The data below holds a line containing "Open settings gear of the Code module" and a line containing "Given: Click the BT Version label"; please quote exactly those two lines and every line between them, and nothing else.

◆ EXTRACTED MATERIAL:
────────────────────────────────────────
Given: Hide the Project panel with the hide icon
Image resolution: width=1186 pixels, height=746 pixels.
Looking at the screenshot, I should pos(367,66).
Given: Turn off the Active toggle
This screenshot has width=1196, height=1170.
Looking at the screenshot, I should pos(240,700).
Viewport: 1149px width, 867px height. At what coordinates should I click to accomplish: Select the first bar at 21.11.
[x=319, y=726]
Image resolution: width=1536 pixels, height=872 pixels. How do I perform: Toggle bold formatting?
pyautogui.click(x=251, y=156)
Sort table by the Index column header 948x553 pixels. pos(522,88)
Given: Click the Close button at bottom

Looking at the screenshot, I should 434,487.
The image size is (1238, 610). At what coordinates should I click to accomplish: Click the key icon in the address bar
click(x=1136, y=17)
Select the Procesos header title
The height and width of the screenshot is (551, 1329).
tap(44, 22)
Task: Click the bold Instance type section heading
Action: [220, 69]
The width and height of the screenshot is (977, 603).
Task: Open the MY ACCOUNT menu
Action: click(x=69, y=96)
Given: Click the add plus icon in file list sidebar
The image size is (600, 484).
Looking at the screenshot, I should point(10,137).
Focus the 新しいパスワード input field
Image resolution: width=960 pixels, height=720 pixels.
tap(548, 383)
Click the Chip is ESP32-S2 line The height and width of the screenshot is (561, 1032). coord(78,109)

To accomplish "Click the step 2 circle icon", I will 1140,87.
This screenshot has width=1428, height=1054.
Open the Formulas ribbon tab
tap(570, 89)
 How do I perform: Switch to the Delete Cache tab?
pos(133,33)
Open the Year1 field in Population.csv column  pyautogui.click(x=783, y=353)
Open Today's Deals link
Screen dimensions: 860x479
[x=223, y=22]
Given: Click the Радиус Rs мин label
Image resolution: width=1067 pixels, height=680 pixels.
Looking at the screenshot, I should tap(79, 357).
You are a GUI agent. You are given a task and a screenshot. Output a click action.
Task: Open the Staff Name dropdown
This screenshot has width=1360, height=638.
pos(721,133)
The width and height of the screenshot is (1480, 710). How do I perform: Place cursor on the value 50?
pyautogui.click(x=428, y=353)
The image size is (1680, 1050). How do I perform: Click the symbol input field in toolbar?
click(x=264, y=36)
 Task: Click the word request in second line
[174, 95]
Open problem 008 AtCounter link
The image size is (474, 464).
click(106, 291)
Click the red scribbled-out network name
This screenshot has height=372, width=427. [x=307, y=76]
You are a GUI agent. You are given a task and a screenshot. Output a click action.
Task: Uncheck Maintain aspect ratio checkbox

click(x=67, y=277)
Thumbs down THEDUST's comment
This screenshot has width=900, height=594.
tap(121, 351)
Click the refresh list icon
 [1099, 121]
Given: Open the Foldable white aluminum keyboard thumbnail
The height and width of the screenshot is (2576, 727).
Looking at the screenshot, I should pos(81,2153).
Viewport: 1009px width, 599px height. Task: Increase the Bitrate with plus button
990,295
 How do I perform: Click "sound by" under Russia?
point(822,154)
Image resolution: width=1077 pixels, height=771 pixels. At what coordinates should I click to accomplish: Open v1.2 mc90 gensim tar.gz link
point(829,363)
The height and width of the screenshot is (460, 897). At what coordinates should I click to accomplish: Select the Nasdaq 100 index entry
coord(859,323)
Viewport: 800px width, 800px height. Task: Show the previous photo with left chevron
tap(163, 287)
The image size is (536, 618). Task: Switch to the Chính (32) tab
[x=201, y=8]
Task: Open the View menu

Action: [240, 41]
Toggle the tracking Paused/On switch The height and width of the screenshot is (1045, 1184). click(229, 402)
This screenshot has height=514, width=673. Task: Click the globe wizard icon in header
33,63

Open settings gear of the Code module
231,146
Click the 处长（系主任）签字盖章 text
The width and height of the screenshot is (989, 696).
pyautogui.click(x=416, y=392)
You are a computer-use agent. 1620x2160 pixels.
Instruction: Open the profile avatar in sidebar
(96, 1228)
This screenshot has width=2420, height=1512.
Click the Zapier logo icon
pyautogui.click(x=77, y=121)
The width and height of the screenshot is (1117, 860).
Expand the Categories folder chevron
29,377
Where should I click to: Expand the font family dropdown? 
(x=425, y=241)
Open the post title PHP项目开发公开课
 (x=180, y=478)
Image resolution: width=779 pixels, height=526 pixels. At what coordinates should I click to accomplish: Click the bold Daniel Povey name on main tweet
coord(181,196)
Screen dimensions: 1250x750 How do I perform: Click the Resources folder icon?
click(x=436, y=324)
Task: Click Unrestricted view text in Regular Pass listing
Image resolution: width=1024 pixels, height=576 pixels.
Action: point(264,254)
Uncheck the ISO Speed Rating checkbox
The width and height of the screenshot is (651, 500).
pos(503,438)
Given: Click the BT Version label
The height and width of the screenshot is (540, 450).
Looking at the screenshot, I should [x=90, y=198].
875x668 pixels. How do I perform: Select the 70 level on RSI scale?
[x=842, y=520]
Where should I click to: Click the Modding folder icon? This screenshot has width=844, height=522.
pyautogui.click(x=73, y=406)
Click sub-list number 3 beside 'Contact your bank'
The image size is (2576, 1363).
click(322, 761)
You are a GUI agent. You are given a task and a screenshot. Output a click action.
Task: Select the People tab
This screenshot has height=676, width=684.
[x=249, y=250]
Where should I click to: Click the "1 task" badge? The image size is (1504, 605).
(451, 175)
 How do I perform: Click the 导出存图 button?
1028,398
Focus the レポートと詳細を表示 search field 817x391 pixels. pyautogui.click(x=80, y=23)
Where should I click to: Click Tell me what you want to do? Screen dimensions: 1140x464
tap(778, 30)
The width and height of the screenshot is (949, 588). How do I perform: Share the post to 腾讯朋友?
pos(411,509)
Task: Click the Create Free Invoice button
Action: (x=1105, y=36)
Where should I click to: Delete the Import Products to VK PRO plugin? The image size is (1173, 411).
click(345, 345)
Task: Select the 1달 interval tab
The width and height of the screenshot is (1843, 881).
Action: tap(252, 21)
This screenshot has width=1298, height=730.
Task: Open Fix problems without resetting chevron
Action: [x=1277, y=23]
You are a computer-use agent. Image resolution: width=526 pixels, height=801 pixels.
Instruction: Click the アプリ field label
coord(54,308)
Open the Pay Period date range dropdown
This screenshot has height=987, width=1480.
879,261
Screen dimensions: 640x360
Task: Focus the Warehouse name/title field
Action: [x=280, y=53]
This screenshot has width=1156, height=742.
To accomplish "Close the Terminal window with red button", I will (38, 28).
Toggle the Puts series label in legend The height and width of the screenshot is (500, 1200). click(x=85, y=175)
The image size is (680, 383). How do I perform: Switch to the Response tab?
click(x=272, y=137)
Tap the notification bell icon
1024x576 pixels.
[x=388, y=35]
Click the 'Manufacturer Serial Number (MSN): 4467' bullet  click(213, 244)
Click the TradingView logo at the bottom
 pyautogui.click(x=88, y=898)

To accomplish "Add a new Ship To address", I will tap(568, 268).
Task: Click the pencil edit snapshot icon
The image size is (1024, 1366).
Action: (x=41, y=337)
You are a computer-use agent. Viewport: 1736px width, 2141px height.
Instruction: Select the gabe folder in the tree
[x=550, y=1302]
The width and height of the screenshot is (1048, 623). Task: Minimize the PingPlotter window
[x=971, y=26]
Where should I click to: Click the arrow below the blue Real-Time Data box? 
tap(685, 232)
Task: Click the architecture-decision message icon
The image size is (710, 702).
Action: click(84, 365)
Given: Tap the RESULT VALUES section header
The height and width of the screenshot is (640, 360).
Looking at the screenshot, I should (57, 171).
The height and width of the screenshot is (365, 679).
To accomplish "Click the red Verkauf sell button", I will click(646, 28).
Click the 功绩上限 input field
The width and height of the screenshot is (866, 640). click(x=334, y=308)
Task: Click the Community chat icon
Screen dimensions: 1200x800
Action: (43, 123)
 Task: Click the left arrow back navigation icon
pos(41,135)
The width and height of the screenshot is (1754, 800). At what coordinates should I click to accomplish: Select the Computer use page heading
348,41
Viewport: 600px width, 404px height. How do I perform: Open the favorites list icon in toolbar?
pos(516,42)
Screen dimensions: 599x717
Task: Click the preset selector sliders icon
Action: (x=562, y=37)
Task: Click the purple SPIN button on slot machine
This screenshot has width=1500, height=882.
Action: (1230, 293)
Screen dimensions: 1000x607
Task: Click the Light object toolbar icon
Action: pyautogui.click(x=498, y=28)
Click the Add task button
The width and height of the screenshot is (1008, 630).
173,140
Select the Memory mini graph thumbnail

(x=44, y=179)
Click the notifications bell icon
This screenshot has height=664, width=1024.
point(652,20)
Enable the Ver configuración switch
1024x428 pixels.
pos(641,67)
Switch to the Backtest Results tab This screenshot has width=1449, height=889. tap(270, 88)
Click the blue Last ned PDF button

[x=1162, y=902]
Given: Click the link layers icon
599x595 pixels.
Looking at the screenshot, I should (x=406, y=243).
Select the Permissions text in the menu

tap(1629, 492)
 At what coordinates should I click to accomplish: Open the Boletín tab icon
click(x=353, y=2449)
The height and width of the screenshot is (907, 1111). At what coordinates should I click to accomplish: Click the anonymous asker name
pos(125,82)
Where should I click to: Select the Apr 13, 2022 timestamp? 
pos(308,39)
────────────────────────────────────────
◆ EXERCISE OUTPUT:
Open settings gear of the Code module
231,146
Click the 处长（系主任）签字盖章 text
The width and height of the screenshot is (989, 696).
pyautogui.click(x=416, y=392)
You are a computer-use agent. 1620x2160 pixels.
Instruction: Open the profile avatar in sidebar
(96, 1228)
This screenshot has width=2420, height=1512.
Click the Zapier logo icon
pyautogui.click(x=77, y=121)
The width and height of the screenshot is (1117, 860).
Expand the Categories folder chevron
29,377
Where should I click to: Expand the font family dropdown? 
(x=425, y=241)
Open the post title PHP项目开发公开课
 (x=180, y=478)
Image resolution: width=779 pixels, height=526 pixels. At what coordinates should I click to accomplish: Click the bold Daniel Povey name on main tweet
coord(181,196)
Screen dimensions: 1250x750 How do I perform: Click the Resources folder icon?
click(x=436, y=324)
Task: Click Unrestricted view text in Regular Pass listing
Image resolution: width=1024 pixels, height=576 pixels.
Action: point(264,254)
Uncheck the ISO Speed Rating checkbox
The width and height of the screenshot is (651, 500).
pos(503,438)
Given: Click the BT Version label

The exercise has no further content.